DATA LISTING:
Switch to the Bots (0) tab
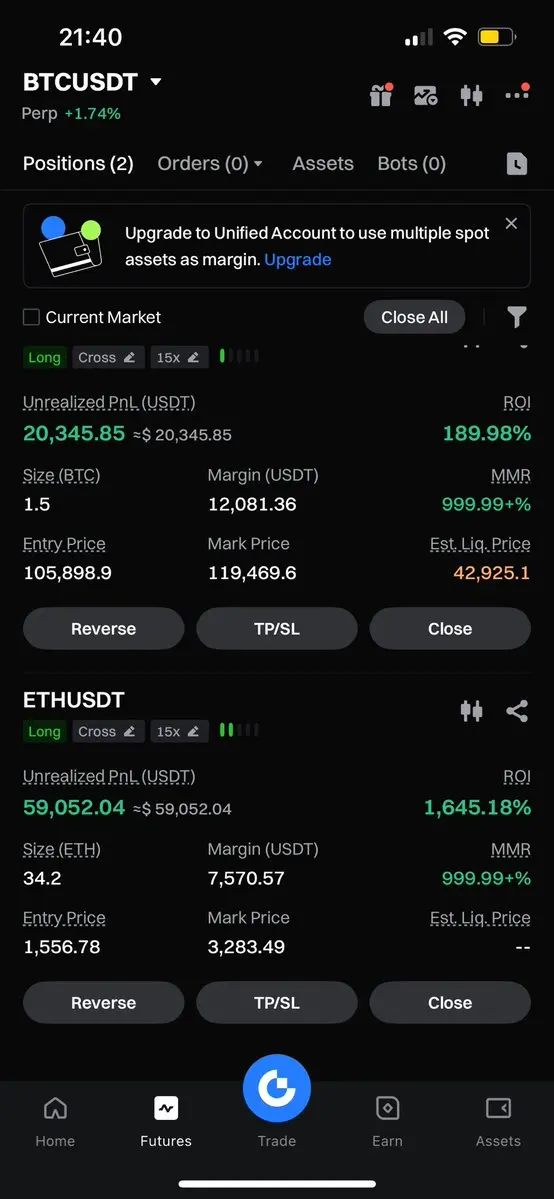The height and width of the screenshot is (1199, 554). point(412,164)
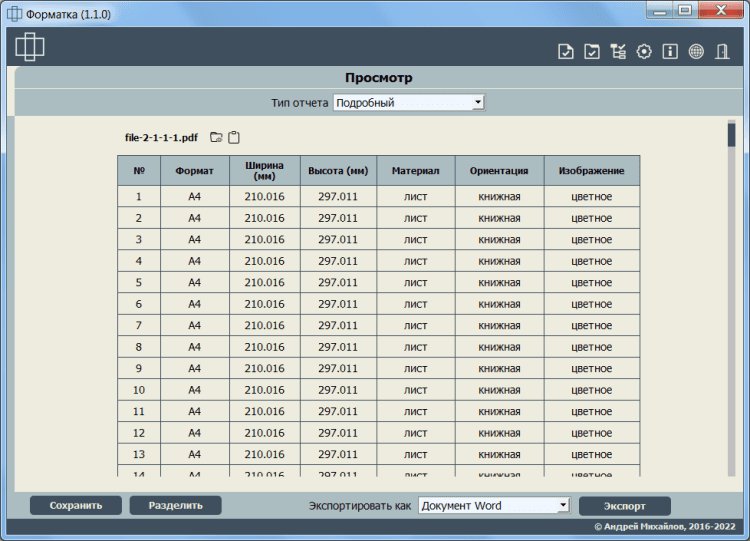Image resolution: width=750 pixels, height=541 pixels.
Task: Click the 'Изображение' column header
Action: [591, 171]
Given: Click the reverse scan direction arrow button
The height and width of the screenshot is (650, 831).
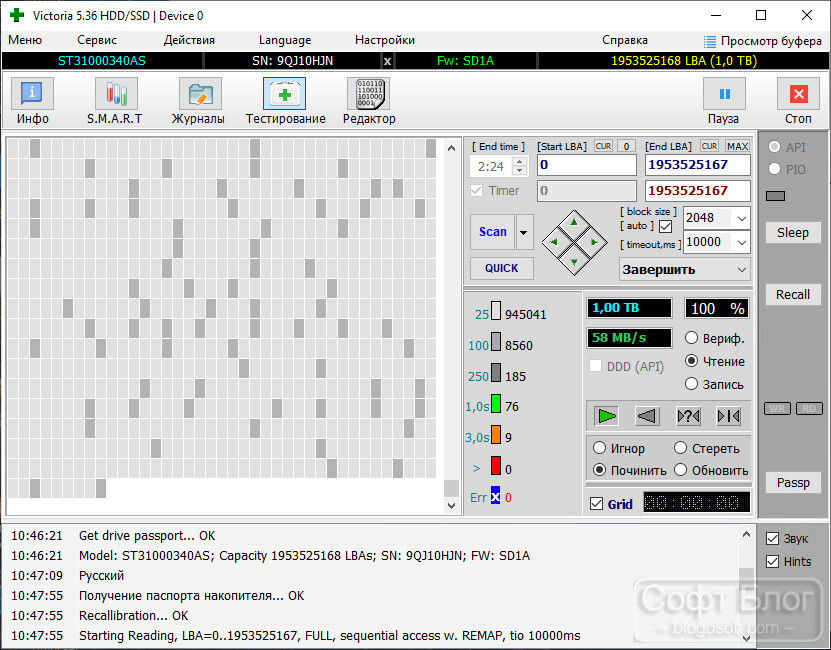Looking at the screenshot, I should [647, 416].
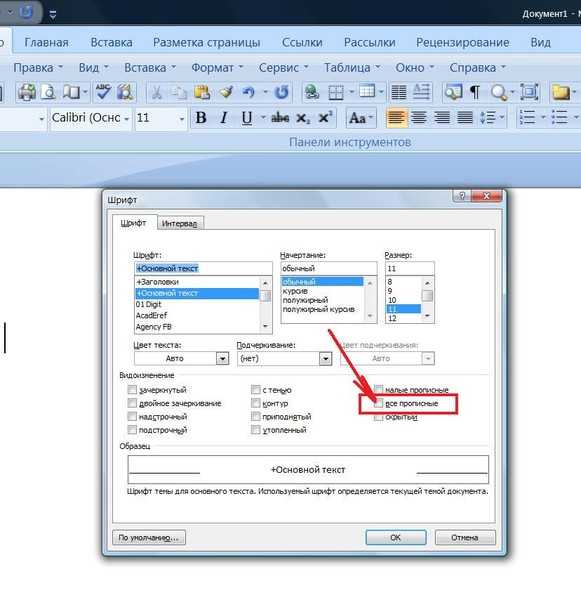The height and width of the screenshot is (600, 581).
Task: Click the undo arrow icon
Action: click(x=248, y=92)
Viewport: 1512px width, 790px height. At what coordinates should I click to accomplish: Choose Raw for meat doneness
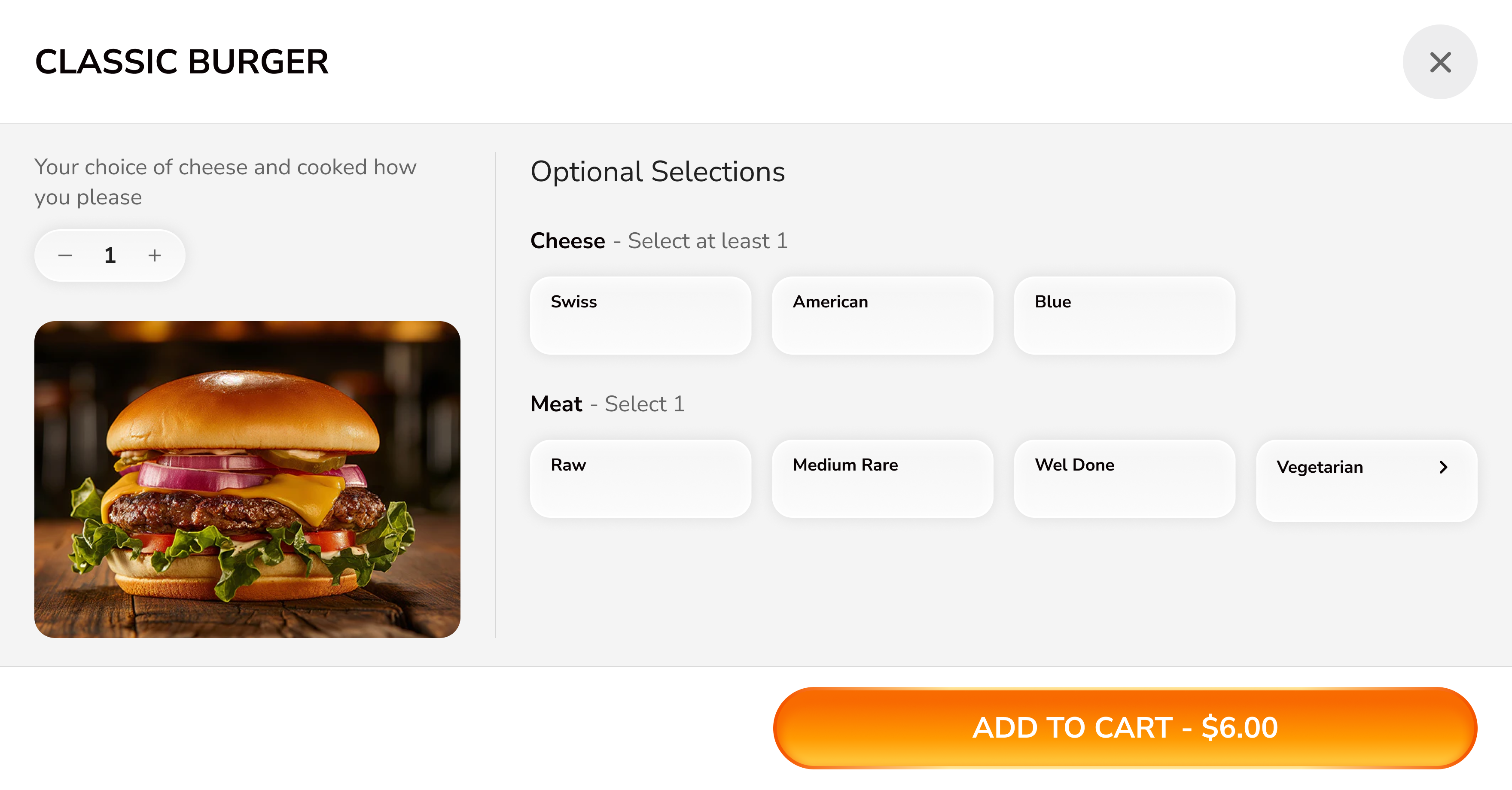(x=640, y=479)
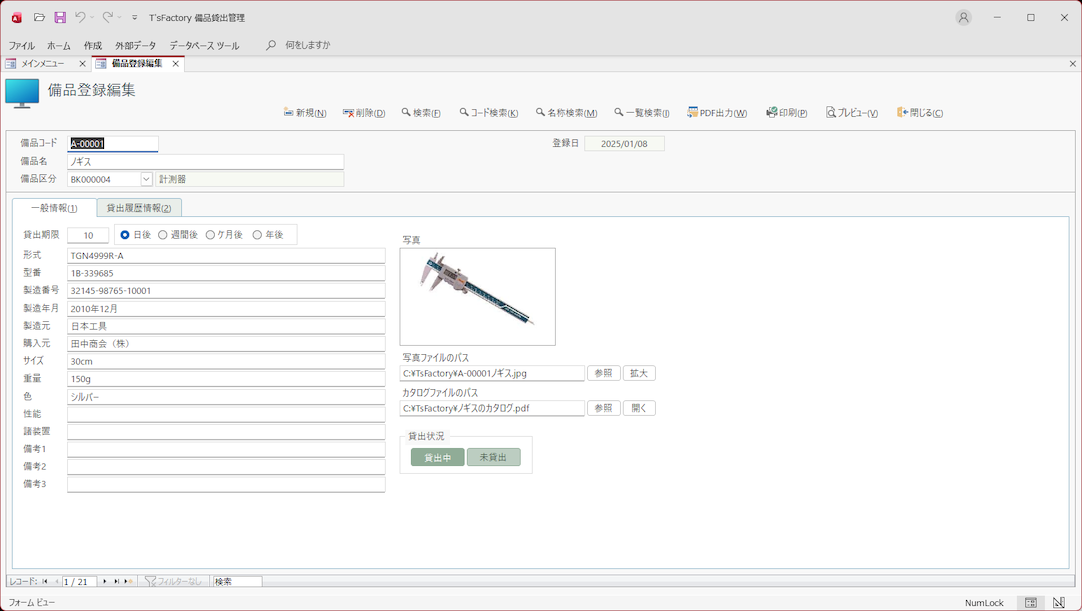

==

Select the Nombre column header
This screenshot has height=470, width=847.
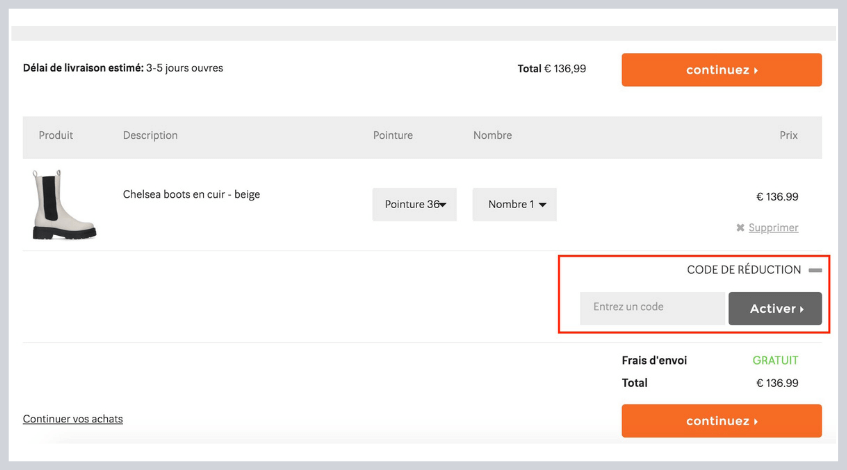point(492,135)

GIVEN INSTRUCTION: Starting at the line that contains "Switch to the Bots (0) tab" and ending with the line that contains "(x=640, y=479)", give each line of the listing as one string in a JSON list, skipping blank lines and leaving the pictures out.

WRITTEN RESPONSE:
[
  "Switch to the Bots (0) tab",
  "The height and width of the screenshot is (1199, 554). point(412,164)",
  "Image resolution: width=750 pixels, height=541 pixels.",
  "Task: Click the 'Изображение' column header",
  "Action: [591, 171]",
  "Given: Click the reverse scan direction arrow button",
  "The height and width of the screenshot is (650, 831).",
  "Looking at the screenshot, I should [647, 416].",
  "The height and width of the screenshot is (600, 581).",
  "Task: Click the undo arrow icon",
  "Action: click(x=248, y=92)",
  "Viewport: 1512px width, 790px height. At what coordinates should I click to accomplish: Choose Raw for meat doneness",
  "(x=640, y=479)"
]